Abstract P3178: Gja1-20k Is Downstream Of Drp1 And Can Rescue Drp1 Suppression In Mouse Heart

Abstract

Dynamin-Related Protein 1 (DRP1) is a major mediator of mitochondrial fission and its mutation results with hyper-fused mitochondria and, in mice, a dilated cardiomyopathy. GJA1-20k is the most abundant N-terminus truncated isoform of Connexin 43 (Cx43) formed by internal translation and was originally identified as a trafficking subunit of Cx43. It has been recently identified that GJA1-20k is located on the mitochondrial membrane and plays a role in mediating ischemia preconditioning by promoting a protective mitochondrial fission.
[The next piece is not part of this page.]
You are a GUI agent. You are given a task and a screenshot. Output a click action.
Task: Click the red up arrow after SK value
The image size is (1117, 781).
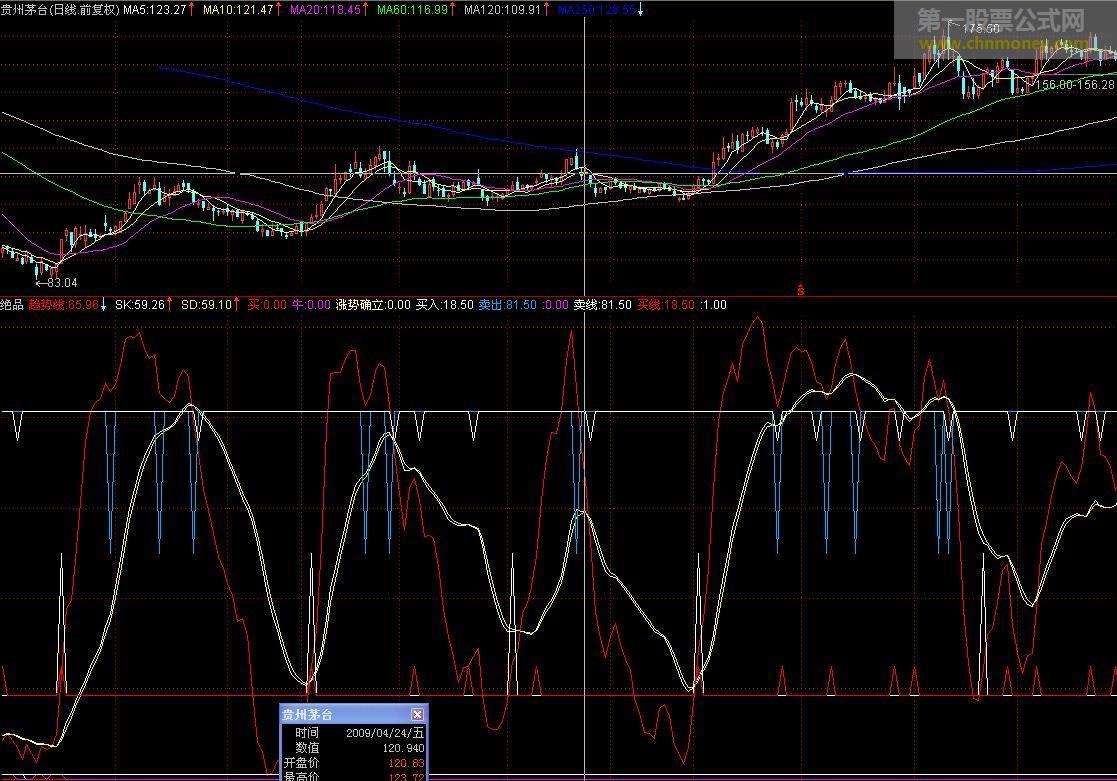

Interestingly, GJA1-20k mediated fission occurs even under DRP1 inhibition in vitro. Here, we hypothesize that GJA1-20k is downstream of DRP1 and that exogenous GJA1-20k administration rescues hyper-fusion of mitochondria in DRP1-suppressed mouse hearts. Using an AAV9-mediated DRP1 dominant negative mutant (Drp1-K38A) to suppress DRP1, we confirmed that the Drp1-K38A mouse hearts have an increase in cardiac mitochondrial size (158.9 ± 3.7% of control) and decrease in cardiac function (ejection fraction is 43.1 ± 1.5% versus 64.0 ± 4.1% in control animals), as assayed by electron microscopy and in vivo echocardiography, respectively. However, the administration of exogenous GJA1-20k via AAV9 transduction normalizes mitochondrial size (net 14.1 ± 3.3% decrease from control group) and rescues cardiac function (ejection fraction 61.6 ± 2.7%), suggesting that the progression to the cardiomyopathy is prevented by GJA1-20k administration. In summary, GJA1-20k functions downstream of DRP1 and can rescue the effect DRP1 suppression on mitochondrial size and cardiac function.